(Recorded information)
§

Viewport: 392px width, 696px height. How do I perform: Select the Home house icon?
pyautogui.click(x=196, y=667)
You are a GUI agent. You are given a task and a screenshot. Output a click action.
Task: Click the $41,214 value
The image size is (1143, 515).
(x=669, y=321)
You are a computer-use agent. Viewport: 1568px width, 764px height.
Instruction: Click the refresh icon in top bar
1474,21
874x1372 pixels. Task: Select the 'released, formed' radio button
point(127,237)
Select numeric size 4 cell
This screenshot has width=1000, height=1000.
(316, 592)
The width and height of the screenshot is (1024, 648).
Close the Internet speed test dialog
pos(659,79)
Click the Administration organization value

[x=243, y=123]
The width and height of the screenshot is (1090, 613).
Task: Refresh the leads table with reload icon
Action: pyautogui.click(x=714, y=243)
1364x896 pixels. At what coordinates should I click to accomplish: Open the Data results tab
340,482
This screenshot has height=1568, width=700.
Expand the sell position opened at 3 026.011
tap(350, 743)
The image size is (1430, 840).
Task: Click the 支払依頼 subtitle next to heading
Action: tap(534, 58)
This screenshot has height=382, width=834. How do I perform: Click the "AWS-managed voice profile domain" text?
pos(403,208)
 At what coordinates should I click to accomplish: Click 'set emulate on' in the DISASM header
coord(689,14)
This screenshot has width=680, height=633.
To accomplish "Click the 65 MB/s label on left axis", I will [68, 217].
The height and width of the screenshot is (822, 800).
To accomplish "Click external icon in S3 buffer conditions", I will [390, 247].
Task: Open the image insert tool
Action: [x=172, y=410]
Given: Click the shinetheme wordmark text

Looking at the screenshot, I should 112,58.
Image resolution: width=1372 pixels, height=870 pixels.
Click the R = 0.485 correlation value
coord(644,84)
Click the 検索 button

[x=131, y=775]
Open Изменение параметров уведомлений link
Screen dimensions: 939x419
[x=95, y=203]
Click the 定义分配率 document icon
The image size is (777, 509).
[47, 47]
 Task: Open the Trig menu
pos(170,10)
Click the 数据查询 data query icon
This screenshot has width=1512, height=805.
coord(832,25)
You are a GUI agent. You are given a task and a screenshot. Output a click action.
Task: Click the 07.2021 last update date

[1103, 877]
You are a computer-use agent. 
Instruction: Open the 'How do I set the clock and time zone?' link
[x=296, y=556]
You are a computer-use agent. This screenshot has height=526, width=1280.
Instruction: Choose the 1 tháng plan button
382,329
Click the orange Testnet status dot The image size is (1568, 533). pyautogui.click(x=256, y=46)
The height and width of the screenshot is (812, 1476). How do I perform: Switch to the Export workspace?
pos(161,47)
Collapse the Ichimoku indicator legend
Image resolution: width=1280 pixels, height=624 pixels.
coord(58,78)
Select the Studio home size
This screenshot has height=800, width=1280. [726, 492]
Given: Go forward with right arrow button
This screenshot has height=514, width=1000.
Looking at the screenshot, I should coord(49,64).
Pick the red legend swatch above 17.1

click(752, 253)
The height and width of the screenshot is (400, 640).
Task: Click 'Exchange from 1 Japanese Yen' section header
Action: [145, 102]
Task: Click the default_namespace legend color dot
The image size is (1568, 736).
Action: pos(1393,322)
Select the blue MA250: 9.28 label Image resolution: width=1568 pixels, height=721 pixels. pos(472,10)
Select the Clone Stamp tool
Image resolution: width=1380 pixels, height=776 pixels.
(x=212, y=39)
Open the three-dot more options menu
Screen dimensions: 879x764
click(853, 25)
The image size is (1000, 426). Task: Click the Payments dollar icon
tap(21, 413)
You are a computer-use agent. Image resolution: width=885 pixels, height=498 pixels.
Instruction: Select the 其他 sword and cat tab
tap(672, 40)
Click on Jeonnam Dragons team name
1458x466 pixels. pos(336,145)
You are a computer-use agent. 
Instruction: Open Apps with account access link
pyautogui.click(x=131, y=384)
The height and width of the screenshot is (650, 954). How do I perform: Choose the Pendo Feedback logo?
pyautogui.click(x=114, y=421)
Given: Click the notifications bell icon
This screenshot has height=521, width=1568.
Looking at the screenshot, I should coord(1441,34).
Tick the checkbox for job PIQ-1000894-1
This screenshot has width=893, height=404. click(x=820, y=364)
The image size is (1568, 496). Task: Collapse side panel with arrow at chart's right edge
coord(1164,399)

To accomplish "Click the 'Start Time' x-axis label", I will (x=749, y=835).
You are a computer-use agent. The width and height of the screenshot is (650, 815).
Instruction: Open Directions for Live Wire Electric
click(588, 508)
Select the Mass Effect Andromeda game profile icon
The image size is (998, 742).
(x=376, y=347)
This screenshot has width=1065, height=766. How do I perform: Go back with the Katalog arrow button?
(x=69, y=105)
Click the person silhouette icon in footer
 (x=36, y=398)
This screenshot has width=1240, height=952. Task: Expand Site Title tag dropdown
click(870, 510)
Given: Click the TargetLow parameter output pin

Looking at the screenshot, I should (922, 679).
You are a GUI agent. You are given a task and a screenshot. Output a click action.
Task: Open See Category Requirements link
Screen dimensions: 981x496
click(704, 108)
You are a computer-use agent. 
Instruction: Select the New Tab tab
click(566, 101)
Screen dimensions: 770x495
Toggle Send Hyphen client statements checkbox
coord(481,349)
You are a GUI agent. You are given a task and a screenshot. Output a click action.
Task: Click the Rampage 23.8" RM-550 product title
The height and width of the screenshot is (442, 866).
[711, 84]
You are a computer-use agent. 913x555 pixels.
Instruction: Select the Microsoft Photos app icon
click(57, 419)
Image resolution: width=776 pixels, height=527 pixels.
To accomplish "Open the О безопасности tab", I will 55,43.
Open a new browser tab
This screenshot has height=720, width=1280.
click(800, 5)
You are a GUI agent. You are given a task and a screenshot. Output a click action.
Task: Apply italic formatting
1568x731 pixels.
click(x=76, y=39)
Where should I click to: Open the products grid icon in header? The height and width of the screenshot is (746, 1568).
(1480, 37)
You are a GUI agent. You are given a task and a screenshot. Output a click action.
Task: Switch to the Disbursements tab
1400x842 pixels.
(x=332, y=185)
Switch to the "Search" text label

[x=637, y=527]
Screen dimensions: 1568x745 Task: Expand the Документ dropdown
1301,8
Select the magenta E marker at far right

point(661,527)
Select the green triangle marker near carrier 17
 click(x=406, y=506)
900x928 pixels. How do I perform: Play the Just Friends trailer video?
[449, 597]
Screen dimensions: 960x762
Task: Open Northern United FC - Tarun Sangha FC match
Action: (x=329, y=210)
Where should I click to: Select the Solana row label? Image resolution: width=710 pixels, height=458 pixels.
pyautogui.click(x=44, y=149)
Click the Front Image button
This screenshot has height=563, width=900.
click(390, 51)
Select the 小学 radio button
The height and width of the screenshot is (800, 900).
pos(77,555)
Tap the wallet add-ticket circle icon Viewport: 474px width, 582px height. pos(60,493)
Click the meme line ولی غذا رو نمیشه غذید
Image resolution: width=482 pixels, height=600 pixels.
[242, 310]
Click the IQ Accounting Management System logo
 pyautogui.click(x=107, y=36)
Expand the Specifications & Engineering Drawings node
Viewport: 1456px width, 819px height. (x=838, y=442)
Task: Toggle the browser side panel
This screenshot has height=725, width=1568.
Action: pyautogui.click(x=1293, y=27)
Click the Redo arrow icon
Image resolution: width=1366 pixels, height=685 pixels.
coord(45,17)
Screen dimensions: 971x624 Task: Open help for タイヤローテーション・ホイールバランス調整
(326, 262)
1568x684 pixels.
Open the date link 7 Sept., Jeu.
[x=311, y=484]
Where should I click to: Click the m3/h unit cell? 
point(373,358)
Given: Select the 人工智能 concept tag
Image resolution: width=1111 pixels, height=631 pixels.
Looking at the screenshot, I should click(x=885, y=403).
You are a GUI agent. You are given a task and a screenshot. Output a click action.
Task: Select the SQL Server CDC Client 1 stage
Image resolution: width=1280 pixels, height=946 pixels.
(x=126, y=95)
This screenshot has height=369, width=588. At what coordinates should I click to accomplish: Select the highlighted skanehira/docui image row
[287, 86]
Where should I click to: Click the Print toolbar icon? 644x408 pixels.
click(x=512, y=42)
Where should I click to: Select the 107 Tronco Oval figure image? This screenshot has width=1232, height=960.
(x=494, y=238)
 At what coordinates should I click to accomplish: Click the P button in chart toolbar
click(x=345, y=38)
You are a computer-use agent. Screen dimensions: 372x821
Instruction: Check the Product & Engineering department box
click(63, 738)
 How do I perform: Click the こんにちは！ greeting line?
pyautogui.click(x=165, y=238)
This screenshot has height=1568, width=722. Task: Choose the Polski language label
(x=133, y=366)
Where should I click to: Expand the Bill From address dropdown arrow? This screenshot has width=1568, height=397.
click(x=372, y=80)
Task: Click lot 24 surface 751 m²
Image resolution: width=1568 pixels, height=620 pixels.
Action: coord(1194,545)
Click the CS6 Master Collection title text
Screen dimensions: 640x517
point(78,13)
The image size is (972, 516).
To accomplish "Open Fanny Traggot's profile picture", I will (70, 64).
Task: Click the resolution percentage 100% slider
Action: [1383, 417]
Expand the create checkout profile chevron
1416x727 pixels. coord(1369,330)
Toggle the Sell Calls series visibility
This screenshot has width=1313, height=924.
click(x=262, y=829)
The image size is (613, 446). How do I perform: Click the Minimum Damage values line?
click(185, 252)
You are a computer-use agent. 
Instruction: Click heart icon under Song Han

§

(Aim of the exercise)
Only lines with the string "browser" belong in the answer; copy each of them from the listing.

(Solution)
Open a new browser tab
Task: Toggle the browser side panel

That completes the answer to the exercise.